Give the user something valuable — A suggestion on how to publish better content.
Machine learning for publishers: Part 2
This is the second blog post in my series on machine learning for publishers, and just like the previous one this blog post will not really go into actual machine learning territory. Eventually we will get there, but for now I will continue down a more conceptual path. The reason for this approach is that I believe that the real challenge when applying machine learning is to understand what really stipulates a machine learning problem. Also, staying away from code talk is probably a good idea when it comes to accessibility.
In a previous blog post, the last part in a series of articles on how to build addicting news products, I’ve written about relevancy. That is somewhat of long read, to say the least, but I’ll try to give you the gist of it. In short, there are two aspects that come into play when trying to understand what kind of value a news product gives the end user, and both has to do with relevancy.
First we have something that we can call expected relevancy. This is what happens before the user consumes the content. When a user decides to engage with the product (for example, opening a push notification, following a link in a social media feed or just clicking an article on the site start page) that interaction comes with an expectation of how rewarding or “good” the content will be. A very meta way of defining this could be: If this is the first time you are reading this text, you have some expectations on this blog post before you start to read it.
Secondly, we have experienced relevancy. This is how close the content lives up to the user’s expectations. For example, let’s say that you missed a concert last night with an artist that you like, and today you want to read a review of that concert. Before you open the article you have a pretty good idea of what you would like to take away from the content provided. Maybe you would like to know if it was a good performance and how the setlist was composed. Once again, this is the expected relevancy. And therefore, if the article doesn’t provide a setlist, you will come away from it just semi-pleased. From your perspective, the content could have been more relevant, so in this case the experienced relevancy was not as high as you hoped it would be.

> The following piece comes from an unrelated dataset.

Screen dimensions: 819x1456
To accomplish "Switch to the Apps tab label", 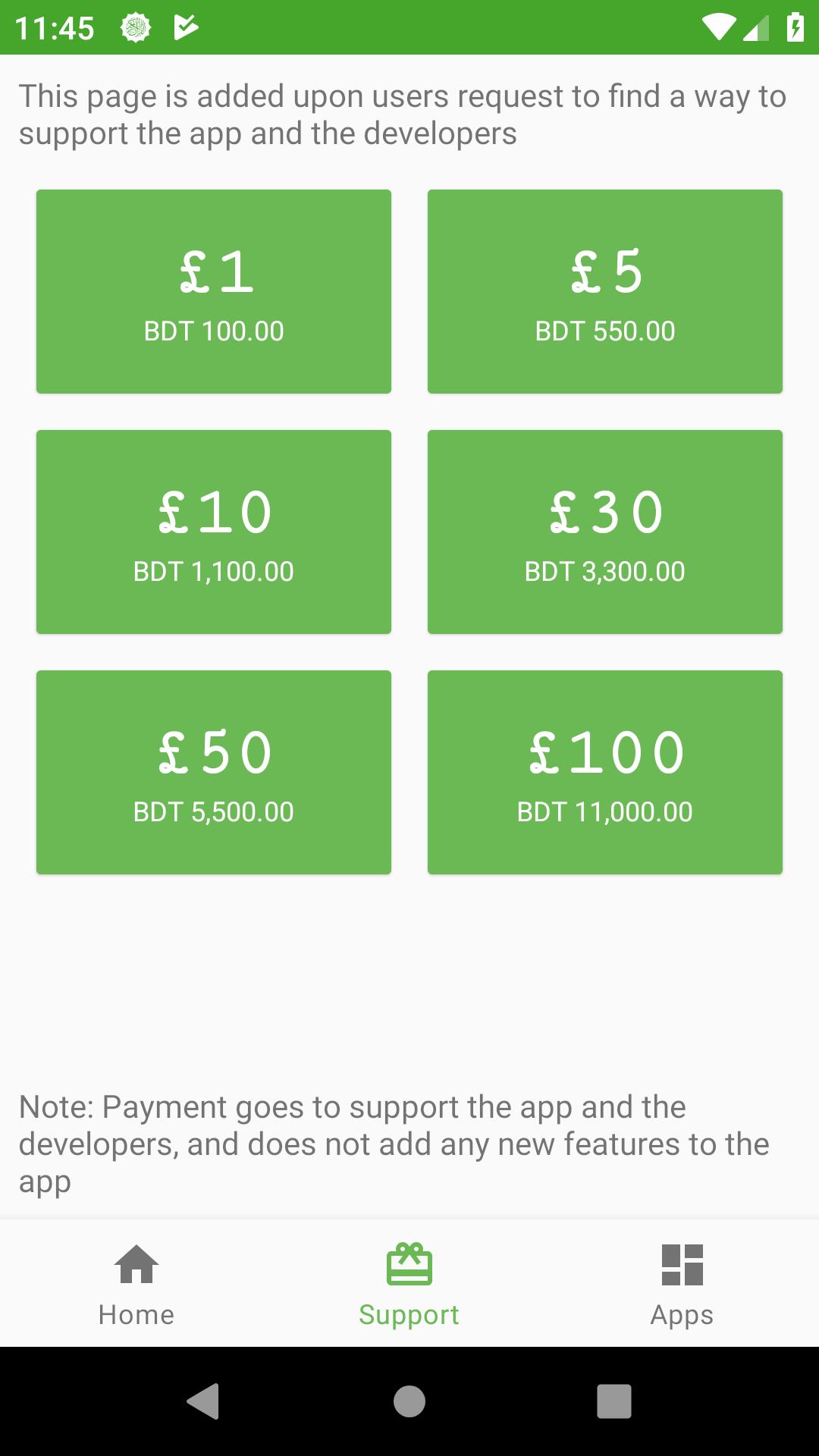I will point(682,1316).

To provide valuable information
With that sorted out we can move on to the primary topic of this blog post. As a news publisher, is there a way to figure out what part of the content the user finds relevant (and by that, valuable)? Well, yes, I would argue that we can apply a simple thought experiment that will help us understand the true value of our content. This solution will look very similar to how a artificial neural network works, of somewhat obvious reasons, and we will get back to that later.
Let’s say that you own a website and that you publish articles on that website. To make things simpler we can assume that the only way for anyone to read the content you produce is through visiting the website (as in: no newsletters, no RSS-feeds etc.). If we use the term information as a way to describe the articles on the website, then we can say that original information (once again, in this case we are talking about an article) is only available in one place. This means that we can define your website an information source.
Losing data
Now that we have defined the information source, we can focus on what happens to that information as it is being consumed. You publish a new article, and after a few minutes a user enters the website and finds the article. To measure user engagement is always a tricky subject, but for the sake of keeping things simple we now imagine that we have a definite way of knowing that the user actually have read the entire article. So, to recap this far: we have an information source (a website) with information (the new article) and a consumer (the user who reads the article).

What does this mean when we look at the article as information? Well, we might say that this information is now stored in two different places. First we have the original article, still available on your website (the original). But now this information is not only stored at the source, there is also a version floating around in the user’s memory. The information have been copied. But of course, we don’t expect the user to be able to recite the entire article to someone, word for word. The version of the article that the user remember is only partial. The term for when some information is lost during transmission from the source to a new copy is data loss.
In other words, the data loss in this case is the stuff that didn’t stick in the head of the user.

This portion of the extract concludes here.